*** Opening of Data section ***

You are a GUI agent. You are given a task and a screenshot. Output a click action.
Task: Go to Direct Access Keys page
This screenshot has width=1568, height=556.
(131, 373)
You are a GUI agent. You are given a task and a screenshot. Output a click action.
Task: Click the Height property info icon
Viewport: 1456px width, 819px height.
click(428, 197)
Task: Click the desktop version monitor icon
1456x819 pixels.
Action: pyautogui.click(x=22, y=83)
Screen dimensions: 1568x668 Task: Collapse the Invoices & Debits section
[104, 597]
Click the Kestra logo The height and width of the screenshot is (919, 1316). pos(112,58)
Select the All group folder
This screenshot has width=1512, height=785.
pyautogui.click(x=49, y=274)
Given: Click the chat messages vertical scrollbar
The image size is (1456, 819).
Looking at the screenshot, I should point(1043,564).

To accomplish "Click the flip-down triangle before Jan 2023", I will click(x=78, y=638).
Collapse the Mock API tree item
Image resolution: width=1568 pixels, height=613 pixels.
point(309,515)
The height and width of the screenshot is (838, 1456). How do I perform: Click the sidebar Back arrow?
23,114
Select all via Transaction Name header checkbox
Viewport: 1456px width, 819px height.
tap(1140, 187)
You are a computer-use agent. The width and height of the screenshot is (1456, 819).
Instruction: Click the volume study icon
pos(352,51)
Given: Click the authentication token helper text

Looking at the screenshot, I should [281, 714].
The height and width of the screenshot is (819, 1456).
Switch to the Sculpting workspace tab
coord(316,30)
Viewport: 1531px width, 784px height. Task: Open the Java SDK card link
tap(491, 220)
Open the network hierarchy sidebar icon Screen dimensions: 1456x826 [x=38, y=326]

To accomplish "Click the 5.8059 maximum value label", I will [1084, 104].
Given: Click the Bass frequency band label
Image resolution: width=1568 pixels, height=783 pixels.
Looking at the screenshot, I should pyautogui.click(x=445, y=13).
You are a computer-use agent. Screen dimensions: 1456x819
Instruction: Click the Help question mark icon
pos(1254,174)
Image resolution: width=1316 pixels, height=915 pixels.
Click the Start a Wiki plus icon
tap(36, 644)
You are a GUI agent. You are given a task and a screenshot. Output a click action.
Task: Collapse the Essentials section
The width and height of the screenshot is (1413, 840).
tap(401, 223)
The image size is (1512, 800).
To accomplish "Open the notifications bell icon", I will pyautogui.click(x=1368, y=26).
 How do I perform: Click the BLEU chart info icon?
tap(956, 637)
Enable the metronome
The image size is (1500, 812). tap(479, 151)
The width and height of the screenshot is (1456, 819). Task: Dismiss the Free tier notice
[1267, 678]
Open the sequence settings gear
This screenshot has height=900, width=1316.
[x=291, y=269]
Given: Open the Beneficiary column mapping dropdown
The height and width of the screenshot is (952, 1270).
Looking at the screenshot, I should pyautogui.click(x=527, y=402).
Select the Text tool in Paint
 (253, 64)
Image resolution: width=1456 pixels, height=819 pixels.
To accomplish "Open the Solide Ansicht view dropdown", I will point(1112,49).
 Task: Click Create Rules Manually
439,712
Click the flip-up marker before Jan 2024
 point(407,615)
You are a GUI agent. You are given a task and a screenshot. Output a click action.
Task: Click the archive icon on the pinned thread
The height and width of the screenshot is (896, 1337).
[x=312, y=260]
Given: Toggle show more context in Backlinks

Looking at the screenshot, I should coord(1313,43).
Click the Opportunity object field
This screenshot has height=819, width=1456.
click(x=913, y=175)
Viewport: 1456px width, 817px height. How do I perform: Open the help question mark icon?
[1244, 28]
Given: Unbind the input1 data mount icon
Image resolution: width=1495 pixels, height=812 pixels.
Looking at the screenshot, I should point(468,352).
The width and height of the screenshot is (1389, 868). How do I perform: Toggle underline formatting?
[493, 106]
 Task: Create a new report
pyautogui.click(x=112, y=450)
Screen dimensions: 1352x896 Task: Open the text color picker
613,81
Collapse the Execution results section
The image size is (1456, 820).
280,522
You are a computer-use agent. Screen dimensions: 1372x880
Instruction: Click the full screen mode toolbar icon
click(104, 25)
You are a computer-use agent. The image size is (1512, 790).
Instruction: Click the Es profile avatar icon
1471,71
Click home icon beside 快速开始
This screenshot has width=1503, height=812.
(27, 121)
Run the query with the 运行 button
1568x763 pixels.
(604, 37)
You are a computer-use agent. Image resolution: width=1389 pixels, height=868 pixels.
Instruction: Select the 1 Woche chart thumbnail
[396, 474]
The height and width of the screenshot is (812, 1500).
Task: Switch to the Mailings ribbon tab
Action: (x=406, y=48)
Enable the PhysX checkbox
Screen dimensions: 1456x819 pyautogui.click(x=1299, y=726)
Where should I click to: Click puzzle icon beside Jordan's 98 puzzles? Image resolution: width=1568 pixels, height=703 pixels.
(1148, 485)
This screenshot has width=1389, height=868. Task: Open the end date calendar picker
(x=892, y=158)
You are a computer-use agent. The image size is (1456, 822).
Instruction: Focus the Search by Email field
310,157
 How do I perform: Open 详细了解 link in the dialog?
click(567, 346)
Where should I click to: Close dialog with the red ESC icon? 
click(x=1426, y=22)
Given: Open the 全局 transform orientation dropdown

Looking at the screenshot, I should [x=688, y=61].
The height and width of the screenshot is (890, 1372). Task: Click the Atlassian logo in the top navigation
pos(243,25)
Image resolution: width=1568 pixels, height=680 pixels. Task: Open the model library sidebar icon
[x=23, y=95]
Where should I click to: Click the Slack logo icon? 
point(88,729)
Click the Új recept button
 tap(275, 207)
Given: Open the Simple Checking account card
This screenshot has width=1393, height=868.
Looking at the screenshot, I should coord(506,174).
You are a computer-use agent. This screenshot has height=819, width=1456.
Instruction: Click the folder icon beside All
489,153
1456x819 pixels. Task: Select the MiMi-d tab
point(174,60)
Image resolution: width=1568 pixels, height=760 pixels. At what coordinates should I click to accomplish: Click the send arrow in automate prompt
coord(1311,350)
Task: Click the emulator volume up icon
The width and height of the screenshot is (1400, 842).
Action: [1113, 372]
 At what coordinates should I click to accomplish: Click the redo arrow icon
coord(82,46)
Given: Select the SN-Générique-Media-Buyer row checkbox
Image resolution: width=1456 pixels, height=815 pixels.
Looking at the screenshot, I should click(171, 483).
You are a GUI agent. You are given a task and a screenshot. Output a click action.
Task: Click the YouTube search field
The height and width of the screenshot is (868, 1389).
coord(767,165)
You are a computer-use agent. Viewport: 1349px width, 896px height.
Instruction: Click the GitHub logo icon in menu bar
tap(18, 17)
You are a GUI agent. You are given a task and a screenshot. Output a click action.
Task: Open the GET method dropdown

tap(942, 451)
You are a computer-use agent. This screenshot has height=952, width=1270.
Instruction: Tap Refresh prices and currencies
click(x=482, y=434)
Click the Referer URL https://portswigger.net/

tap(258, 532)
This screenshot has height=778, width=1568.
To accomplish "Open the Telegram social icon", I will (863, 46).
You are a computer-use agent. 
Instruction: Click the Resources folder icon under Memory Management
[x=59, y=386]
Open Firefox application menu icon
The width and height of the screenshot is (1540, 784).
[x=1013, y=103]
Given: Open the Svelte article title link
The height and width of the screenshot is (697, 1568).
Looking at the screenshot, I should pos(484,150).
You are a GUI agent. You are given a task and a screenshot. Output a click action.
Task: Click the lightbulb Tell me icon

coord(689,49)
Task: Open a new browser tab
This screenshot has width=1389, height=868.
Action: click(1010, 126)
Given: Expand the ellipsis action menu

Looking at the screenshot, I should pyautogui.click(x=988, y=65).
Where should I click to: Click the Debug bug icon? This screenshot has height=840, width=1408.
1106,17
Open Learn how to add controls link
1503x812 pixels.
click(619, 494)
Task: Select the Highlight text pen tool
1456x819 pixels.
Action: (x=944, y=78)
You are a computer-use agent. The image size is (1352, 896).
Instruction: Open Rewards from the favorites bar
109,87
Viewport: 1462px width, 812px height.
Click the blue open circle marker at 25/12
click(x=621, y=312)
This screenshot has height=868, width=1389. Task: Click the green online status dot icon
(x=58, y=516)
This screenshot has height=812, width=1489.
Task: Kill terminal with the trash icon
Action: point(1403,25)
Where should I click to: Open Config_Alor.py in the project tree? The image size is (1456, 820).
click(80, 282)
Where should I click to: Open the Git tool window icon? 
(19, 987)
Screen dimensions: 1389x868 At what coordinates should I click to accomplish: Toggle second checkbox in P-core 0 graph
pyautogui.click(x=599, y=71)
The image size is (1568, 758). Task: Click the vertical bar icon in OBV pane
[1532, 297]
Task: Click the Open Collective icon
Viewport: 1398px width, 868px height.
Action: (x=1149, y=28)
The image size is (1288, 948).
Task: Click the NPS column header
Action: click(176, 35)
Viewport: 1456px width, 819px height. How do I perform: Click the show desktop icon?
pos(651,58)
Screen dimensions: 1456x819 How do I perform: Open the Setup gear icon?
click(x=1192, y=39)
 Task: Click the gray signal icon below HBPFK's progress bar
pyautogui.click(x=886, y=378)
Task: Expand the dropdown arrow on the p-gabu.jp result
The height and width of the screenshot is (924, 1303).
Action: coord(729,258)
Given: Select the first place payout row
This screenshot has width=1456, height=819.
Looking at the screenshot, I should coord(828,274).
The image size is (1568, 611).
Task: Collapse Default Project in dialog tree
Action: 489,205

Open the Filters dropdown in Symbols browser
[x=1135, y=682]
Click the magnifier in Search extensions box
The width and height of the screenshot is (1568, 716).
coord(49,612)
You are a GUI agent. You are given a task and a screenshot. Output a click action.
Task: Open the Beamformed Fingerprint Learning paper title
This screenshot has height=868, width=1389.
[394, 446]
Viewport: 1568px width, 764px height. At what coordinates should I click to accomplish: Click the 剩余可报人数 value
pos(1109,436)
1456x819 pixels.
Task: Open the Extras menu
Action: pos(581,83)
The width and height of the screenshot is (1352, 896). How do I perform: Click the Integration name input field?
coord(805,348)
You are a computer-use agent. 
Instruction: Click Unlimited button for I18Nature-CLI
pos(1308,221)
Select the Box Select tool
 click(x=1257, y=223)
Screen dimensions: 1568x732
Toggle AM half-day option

*** Close of Data section ***

→ Task to complete: In the records above, find the line with "This screenshot has height=868, width=1389. Task: Click"; write out exactly that line and each one after it, stopping after the line with "Task: Expand the".

→ Response:
This screenshot has height=868, width=1389. Task: Click the green online status dot icon
(x=58, y=516)
This screenshot has height=812, width=1489.
Task: Kill terminal with the trash icon
Action: point(1403,25)
Where should I click to: Open Config_Alor.py in the project tree? The image size is (1456, 820).
click(80, 282)
Where should I click to: Open the Git tool window icon? 
(19, 987)
Screen dimensions: 1389x868 At what coordinates should I click to accomplish: Toggle second checkbox in P-core 0 graph
pyautogui.click(x=599, y=71)
The image size is (1568, 758). Task: Click the vertical bar icon in OBV pane
[1532, 297]
Task: Click the Open Collective icon
Viewport: 1398px width, 868px height.
Action: (x=1149, y=28)
The image size is (1288, 948).
Task: Click the NPS column header
Action: click(176, 35)
Viewport: 1456px width, 819px height. How do I perform: Click the show desktop icon?
pos(651,58)
Screen dimensions: 1456x819 How do I perform: Open the Setup gear icon?
click(x=1192, y=39)
 Task: Click the gray signal icon below HBPFK's progress bar
pyautogui.click(x=886, y=378)
Task: Expand the dropdown arrow on the p-gabu.jp result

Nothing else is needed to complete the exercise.